===== Information provided =====

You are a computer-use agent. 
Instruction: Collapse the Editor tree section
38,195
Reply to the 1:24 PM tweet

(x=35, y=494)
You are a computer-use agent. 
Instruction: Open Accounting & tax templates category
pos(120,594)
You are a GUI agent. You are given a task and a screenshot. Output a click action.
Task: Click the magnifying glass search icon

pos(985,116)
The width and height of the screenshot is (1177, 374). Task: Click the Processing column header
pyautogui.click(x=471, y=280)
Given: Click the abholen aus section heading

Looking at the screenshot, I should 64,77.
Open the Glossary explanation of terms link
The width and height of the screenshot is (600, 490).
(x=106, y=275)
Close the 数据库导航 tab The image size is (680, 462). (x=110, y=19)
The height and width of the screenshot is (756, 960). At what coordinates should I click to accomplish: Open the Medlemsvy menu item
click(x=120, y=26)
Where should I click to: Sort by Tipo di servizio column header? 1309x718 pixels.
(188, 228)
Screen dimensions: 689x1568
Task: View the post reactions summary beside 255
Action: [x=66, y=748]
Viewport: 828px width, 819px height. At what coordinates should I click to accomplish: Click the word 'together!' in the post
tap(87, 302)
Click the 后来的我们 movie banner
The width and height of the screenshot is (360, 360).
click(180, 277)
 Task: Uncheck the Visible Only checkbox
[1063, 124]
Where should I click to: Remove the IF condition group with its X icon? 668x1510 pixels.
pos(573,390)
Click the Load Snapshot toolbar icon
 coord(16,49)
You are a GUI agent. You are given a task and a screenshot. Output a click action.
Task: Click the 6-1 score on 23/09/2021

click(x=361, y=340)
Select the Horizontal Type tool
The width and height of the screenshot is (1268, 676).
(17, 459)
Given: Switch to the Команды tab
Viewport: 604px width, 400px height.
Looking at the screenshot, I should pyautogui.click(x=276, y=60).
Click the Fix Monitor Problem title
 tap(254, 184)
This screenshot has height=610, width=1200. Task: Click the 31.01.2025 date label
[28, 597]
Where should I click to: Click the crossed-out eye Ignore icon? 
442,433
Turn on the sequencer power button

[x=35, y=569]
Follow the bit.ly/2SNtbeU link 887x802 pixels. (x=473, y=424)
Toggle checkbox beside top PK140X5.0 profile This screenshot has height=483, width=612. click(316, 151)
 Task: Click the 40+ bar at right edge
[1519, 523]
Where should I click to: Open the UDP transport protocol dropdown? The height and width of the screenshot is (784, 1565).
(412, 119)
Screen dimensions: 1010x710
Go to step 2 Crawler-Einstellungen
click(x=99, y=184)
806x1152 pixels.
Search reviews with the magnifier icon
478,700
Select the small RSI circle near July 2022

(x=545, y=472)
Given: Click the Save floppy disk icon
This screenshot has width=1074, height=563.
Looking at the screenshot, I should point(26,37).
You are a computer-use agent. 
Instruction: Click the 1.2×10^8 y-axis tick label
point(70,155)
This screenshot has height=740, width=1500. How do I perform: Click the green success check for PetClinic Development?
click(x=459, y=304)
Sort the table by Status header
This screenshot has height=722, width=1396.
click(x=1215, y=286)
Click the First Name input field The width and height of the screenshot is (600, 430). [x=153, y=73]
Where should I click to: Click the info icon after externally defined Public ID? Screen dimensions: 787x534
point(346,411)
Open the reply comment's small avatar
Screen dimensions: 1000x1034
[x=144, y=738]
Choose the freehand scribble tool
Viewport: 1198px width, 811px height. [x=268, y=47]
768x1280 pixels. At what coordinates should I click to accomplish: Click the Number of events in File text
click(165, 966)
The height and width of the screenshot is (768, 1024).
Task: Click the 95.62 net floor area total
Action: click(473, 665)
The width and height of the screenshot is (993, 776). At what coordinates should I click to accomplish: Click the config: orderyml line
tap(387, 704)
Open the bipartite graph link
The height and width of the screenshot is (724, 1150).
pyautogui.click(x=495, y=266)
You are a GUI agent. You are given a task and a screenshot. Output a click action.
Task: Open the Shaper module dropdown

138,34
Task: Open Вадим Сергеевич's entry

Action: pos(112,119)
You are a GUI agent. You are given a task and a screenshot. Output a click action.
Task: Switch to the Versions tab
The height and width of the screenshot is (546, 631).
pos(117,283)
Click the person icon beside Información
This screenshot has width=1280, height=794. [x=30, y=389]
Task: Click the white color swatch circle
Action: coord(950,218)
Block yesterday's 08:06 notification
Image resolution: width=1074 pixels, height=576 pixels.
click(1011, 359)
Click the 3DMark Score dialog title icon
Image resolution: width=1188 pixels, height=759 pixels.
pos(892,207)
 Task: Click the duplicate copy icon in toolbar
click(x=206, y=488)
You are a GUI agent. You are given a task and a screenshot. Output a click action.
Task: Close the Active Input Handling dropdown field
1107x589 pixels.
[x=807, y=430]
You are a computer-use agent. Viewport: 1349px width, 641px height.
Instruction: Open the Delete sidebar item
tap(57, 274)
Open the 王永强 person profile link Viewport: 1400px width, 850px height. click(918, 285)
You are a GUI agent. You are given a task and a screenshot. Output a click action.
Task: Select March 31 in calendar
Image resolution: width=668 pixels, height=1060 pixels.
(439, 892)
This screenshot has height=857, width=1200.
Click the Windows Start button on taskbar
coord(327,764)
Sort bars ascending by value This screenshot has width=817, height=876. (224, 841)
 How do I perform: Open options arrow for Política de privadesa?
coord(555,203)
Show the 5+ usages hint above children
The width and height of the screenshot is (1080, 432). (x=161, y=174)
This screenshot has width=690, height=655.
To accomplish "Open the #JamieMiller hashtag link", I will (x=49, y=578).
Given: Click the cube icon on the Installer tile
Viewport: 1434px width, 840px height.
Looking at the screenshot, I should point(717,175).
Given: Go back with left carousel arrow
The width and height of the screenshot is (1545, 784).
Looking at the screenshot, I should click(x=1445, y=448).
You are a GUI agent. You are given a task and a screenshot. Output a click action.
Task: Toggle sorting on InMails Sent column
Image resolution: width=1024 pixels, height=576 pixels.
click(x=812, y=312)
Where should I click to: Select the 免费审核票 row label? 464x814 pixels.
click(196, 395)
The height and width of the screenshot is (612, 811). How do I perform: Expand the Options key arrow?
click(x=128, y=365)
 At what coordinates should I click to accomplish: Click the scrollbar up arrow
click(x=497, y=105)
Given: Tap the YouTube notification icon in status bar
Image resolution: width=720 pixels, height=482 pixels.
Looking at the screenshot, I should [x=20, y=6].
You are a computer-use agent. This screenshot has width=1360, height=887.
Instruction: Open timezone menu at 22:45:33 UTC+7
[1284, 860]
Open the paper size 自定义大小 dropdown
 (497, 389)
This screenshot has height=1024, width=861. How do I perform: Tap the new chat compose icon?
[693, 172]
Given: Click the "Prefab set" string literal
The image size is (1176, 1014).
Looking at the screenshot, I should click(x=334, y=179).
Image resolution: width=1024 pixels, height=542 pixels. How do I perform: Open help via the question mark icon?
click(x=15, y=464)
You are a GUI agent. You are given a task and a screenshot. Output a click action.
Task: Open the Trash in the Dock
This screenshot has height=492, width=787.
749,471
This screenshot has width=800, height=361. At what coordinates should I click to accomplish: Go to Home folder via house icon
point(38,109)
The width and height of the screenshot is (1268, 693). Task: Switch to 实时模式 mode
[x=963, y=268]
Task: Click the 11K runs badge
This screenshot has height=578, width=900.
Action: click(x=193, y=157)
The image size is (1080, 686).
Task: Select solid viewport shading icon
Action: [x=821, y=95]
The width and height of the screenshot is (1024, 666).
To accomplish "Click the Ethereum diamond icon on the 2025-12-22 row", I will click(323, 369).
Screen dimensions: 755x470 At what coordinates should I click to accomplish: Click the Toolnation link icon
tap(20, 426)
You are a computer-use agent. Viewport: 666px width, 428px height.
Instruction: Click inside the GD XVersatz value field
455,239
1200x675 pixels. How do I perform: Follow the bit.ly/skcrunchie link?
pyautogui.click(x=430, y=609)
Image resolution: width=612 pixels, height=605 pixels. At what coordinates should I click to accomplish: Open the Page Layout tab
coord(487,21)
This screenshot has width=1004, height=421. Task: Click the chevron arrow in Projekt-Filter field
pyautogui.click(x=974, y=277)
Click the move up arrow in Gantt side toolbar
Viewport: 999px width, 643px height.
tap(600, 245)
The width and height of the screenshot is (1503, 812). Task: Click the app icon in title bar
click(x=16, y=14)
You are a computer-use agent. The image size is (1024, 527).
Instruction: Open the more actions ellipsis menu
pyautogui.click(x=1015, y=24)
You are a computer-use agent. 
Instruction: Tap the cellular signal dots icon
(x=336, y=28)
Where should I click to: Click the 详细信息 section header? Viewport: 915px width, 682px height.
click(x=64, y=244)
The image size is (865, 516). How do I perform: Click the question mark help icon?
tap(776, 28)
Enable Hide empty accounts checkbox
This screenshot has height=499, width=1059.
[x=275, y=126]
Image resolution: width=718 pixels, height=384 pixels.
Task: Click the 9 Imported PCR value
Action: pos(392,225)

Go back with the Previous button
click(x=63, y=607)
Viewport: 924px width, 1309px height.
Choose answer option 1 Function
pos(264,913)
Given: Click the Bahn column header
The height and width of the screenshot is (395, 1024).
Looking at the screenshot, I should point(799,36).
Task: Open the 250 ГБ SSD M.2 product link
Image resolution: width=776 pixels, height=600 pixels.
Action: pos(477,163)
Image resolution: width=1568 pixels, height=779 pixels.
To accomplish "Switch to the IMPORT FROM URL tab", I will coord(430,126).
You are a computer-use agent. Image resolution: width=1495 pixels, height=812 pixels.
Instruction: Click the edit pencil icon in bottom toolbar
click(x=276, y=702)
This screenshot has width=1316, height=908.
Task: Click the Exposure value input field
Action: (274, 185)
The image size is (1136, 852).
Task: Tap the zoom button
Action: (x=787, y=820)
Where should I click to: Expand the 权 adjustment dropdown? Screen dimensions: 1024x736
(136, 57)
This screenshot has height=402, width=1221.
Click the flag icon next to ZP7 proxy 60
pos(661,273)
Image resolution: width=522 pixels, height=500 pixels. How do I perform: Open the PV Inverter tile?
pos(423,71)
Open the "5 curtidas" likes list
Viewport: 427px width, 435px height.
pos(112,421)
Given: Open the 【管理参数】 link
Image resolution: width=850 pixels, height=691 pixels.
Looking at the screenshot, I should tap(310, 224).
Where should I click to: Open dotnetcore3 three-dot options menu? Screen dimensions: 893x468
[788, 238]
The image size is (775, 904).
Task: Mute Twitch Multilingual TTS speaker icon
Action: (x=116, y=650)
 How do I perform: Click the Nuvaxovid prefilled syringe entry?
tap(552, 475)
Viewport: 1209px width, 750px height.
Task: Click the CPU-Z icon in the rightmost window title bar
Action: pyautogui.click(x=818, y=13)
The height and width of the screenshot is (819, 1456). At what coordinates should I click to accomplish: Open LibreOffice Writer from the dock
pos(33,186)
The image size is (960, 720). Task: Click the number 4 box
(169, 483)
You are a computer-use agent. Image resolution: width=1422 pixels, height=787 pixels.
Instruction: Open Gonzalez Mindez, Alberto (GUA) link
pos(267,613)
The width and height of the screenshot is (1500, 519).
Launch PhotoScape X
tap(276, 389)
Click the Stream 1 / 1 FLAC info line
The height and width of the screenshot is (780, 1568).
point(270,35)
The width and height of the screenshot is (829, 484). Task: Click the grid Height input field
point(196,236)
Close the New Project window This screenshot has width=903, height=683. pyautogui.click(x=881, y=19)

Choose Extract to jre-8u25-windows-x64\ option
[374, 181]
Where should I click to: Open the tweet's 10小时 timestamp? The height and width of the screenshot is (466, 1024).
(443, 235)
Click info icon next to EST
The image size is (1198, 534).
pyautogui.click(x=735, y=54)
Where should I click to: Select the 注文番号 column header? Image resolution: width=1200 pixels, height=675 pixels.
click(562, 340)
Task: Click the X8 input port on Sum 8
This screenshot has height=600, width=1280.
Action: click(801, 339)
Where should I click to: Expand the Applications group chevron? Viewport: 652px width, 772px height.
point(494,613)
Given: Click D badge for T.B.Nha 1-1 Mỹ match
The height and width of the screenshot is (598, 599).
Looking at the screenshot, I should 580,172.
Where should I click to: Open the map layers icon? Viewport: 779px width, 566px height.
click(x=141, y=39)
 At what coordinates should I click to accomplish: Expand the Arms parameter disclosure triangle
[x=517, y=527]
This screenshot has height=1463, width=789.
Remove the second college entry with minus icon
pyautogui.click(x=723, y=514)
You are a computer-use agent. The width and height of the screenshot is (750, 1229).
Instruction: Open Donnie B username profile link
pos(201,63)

=====

> **Task to carry out**: Every line in the data that holds the string "badge" should be copied.

> **Task answer**:
Task: Click the 11K runs badge
Given: Click D badge for T.B.Nha 1-1 Mỹ match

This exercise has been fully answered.